- _Auszug_:
Weil die Natur, die Selbsttätigkeit des Leibes, uns immer wieder einholt, uns bedrängt, wir ihr ausgesetzt sind bis in die Regression und bis ins Sterben, bleibt es für das emanzipierte Subjekt immer noch und immer wieder eine Frage des praktischen Selbstverhältnisses, ob man die leiblichen Regungen als Gefährdungen des Selbstbesitzes erfährt, sie wegdrängt, sie als ,bloß körperlich abtut‘ oder sie zulässt, sich von ihnen führen lässt, aus ihnen lernt und sie als Zeichen der eigenen Lebendigkeit, sogar als Orientierung für das eigene Denken, Urteilen, Fühlen und Handeln entgegennehmen kann. Freilich, wenn diese Bewegungen nicht leidvoll sind, mag uns das leichter gelingen und sie erfreuen uns sogar – etwa beim Einschlafen oder im Vollzug der Sexualität. Wie auch immer, dem reifen Menschen ist seine Natur nie bloß äußerlich, sondern etwas, das er mit seinem Leib selbst ist: „Ich bin überhaupt nur ein [Subjekt], insofern ich mir unausweichlich [als Leib selbst] gegeben bin“ (Böhme, 2008, 148f., 157, Einfügung durch Autor; vgl. auch Waldenfels, 2000). In dieser Sicht ist das Subjektsein etwas potenziell Radikales, weil unverwechselbar und solitär. Damit stellt es die grundlegende Bedingung des revolutionär Neuen dar (Badiou, 2014).
Leibliche Präsenz, Daseinserfüllung
In Zeiten des Krieges, in mühsamer körperlicher Arbeit und Produktion, Versklavung und Verachtung des Lebens muss es notwendig gewesen sein, Leiblichkeit zu verleugnen, den Körper zu disziplinieren, ihn auf Herausforderungen und Gefahren hin abzurichten. Aber auch jetzt, da in unserer Gegenwart und Kultur diese Notwendigkeiten weitgehend in den Hintergrund getreten sind, ist die leibliche Präsenz im Sinne einer positiven Daseinserfüllung nicht von selbst gegeben.
Zum einen sind unsere Kultur und unser Denken, auch ohne die krassen Notwendigkeiten früherer Zeiten, immer noch vom Leistungsprinzip und anderen Verdrängungen durchdrungen (Marcuse, 1965), zum anderen ist das eigenleibliche Spüren oder Bei-sich-Sein immer an die Herausforderung der Begegnung mit sich und anderen gebunden – Konsequenzen des Daseins als Mensch. Der schlichte Wunsch, ,mehr bei sich sein zu können‘, impliziert oft nicht im Geringsten seine Bindung an die Konfrontation mit existenziellen Lebensthemen: Es sucht das Feine, Vergnügliche, Beruhigende, Saturierte. Bei sich sein kann aber bedeuten, in einem Zug mit dem Schönen auch alles Unangenehme spüren zu müssen. Das Selbst-Sein im Vollsinn eigenleiblichen, also phänomenologischen Spürens und Wahrnehmens stellt sich dem Menschen als eine Aufgabe dar (Böhme, 2012, 2017).

- _Schriftliche Aufgaben_:
- 1) Gib die Stelle im Text über Leiblichkeit von „Zum einen sind“ bis „(Böhme, 2012, 2017).“ einschließlich wortgetreu wieder.
- 2) Führe den Text über Leiblichkeit nach seinem letzten Satz weiter.
Die anschließenden Zeilen stammen aus einer anderen Quelle.

- _Quellenauszug_:
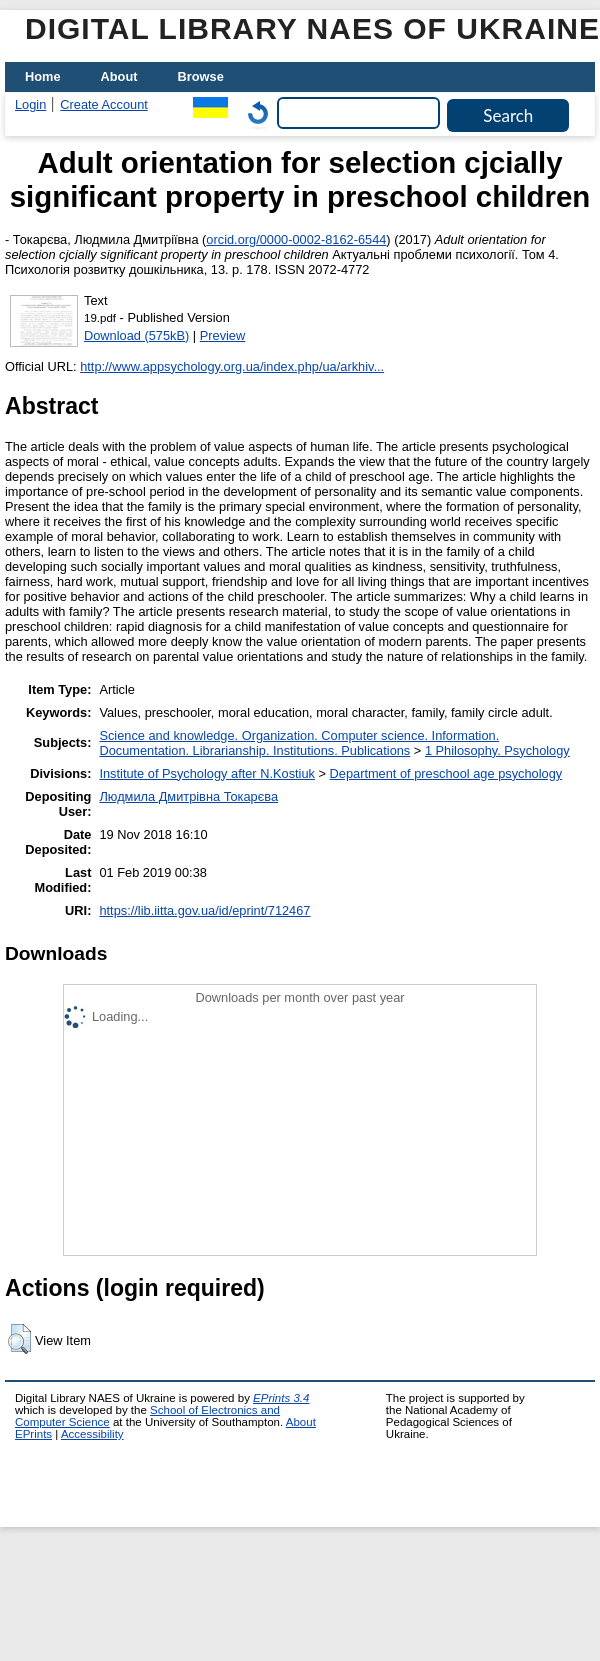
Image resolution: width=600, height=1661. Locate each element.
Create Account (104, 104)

- _Ergebnisse der Aufgaben_:
- 1)
Zum einen sind unsere Kultur und unser Denken, auch ohne die krassen Notwendigkeiten früherer Zeiten, immer noch vom Leistungsprinzip und anderen Verdrängungen durchdrungen (Marcuse, 1965), zum anderen ist das eigenleibliche Spüren oder Bei-sich-Sein immer an die Herausforderung der Begegnung mit sich und anderen gebunden – Konsequenzen des Daseins als Mensch. Der schlichte Wunsch, ,mehr bei sich sein zu können‘, impliziert oft nicht im Geringsten seine Bindung an die Konfrontation mit existenziellen Lebensthemen: Es sucht das Feine, Vergnügliche, Beruhigende, Saturierte. Bei sich sein kann aber bedeuten, in einem Zug mit dem Schönen auch alles Unangenehme spüren zu müssen. Das Selbst-Sein im Vollsinn eigenleiblichen, also phänomenologischen Spürens und Wahrnehmens stellt sich dem Menschen als eine Aufgabe dar (Böhme, 2012, 2017).

- 2)
Daseinserfüllung wird in unserer Kultur nicht in erster Linie in lustvoller leiblicher Existenz gesucht, sondern eher in Bereichen des Erfolges, der gesellschaftlichen Stellung, im Besitz und im Ansehen. Obwohl das Gelingen dieser Vollzüge an sich nur eine mögliche Voraussetzung für das „Glück der Sterblichen“ (Janke, 2002) darstellt, spreizt es sich oft genug schon als „Glück an sich“ auf (Fenner, 2004). Als tiefgreifend wirksam für diese Verschiebungen werden hier der christlich-abendländische Glaube und Dogmatismus angesehen, die Formen leiblichen Vergnügens an sich schon als schuldhaft ausgearbeitet haben (Caillois, 1988; Frielingsdorf, 1997). Die psychische Gewalttätigkeit durch christliche Moral und religiöse Schuldzuschreibungen die Natur des Menschen betreffend, die Entwertung leiblichen Daseins, die Entmündigung, Okkupation und Verfolgung haben dafür gesorgt, dass das Bewusstsein des Menschen in ein Gegenstands- und Sozialbewusstsein ohne Leiblichkeit habituiert ist: Man ist „außer sich“ (Girard, 2012; Agamben, 2010).
In Sein und Zeit beschreibt Heidegger (1929), wie über Schuldbewusstsein die Vergangenheit und Sorgen die Zukunft betreffend die leibliche Gegenwart versäumt wird. Diese Bewegung wird heute durch eine dritte Ebene der Ablenkung geboostet, in der hybride Formen von Information und Kommunikation, die Akkumulation digitaler sozialer Welten im globalisierten Kontext, den Menschen in eine mentale und leibliche Ataxie verfrachten, in eine Agonie des Gegenwartsbezugs (Baudrillard, 1978), in der er zuerst seiner Mitte und seines Daseins verlustig geht, anschließend ungeheure Anstrengungen zur Wiedergewinnung des zuvor Verlorenen unternimmt (Böhme, 2017; vgl. Han, 2016). Das ist moderne Daseinserfüllung.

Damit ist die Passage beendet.